■ Passage shown:
━━━━━━━━━━━━━━━━━━━━━━━━━━━━━━
Lesson 33 – Radio Detection And Ranging (RADAR) 1

Learning Outcomes

1. Describe how a RADAR determines the range to a given target.

2. Compare and contrast the differences between the RADAR equation and the Friis equation.

3. Identify all variables of the RADAR equation.

4. Apply the RADAR equation to a given RADAR problem.

5. Determine “who sees who first” when a RADAR is attempting to detect a target with a RADAR warning receiver.

Radio Detection And Ranging (RADAR) 1

Introduction

The fundamental principles of RADAR are fairly straightforward – the system sends energy out into the world and measures what comes back. Based on the returns from the transmitted signal, the RADAR identifies where objects are and how far away they are. Additionally, RADAR is an acronym, standing for RAdio Detection And Ranging. Simply put, with RADAR we use radio signals to tell if anything is there (detection) and to tell how far away it is when we find something (ranging). Modern RADARs have many more capabilities, but we’ll stick to the basics for this course.

RADAR Range

Calculating the range to a target is a fairly straightforward matter and uses basic physics principles. Since we know that electromagnetic waves travel at the speed of light, the amount of time between sending an energy pulse and receiving its echo is all we need to determine the range to the target.

Figure 1: A basic RADAR scenario.

Therefore, if t is the elapsed round-trip time for the signal to travel to the target, reflect from it, and then return to the RADAR receiver, then the range to the target is:

\[R = \frac{c\Delta t}{2}\]

where c is the speed of light. The factor of two in the denominator converts the round-trip time into a one-way time between the RADAR and the target.

Example Problem 1

A RADAR signal returns 573.4 μs after being transmitted. How far away is the detected object?
━━━━━━━━━━━━━━━━━━━━━━━━━━━━━━
■ Material:
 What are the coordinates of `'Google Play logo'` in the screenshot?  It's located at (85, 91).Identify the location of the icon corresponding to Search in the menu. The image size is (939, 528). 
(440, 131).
━━━━━━━━━━━━━━━━━━━━━━━━━━━━━━
■ What is asked:
a) Condense the paragraph in the RADAR lesson that begins "The fundamental principles of RADAR are fairly straightforward" into a short bulleted list that keeps its main facts.
b) Please extend the RADAR lesson, picking up right after its last sentence.

■ Expected responses:
a)
- RADAR sends energy out and measures what comes back.
- From those returns, it finds where objects are and how far away they are.
- RADAR stands for RAdio Detection And Ranging.
- Radio signals are used to tell whether something is there (detection) and how far away it is (ranging).
- Modern RADARs can do much more, but the course covers only the basics.

b)
Understand: RADAR signals travel at the speed of light, and we can determine how far they’ve travelled based on how long it takes them to make the round trip. It is important to remember RADAR involves a two-way trip.

Identify Key Information:

• Knowns: The signal’s round trip time.

• Unknowns: distance to the target.

• Assumptions: We are receiving the signal directly reflected from the target and not one that has bounced around off of other objects.

Plan: We will calculate how far the signal travelled and then divide by two for the two-way trip.

Solve:

\[R = \frac{c\Delta t}{2} = \frac{\left( 3\ x\ 10^{8}\ m/s \right)\left( 573.4\ x\ 10^{- 6}\ s \right)}{2} = 86\ km\]

Answer: The object is 86 km away.

RADAR Detection Range

Once you find an object with a RADAR, calculating its distance is easy. The problem is actually finding the object – aircraft or incoming missile from over the horizon. In this lesson, we’ll focus on how far away RADAR can detect a target based on the same principles we used with the Friis equation. Next lesson, we’ll talk about more advanced RADAR capabilities, which are used to detect multiple targets.

First, let’s look at a RADAR’s maximum range, which is a specific application of the communications concepts we’ve already learned. In order to detect a target, we need to have LOS to the object and then get enough energy to the target so that, when the energy is reflected, it can travel back to the RADAR’s receiver where it will be detected and processed. In the simplest RADAR scenario, we are considering the receiver to be co-located with the transmitter.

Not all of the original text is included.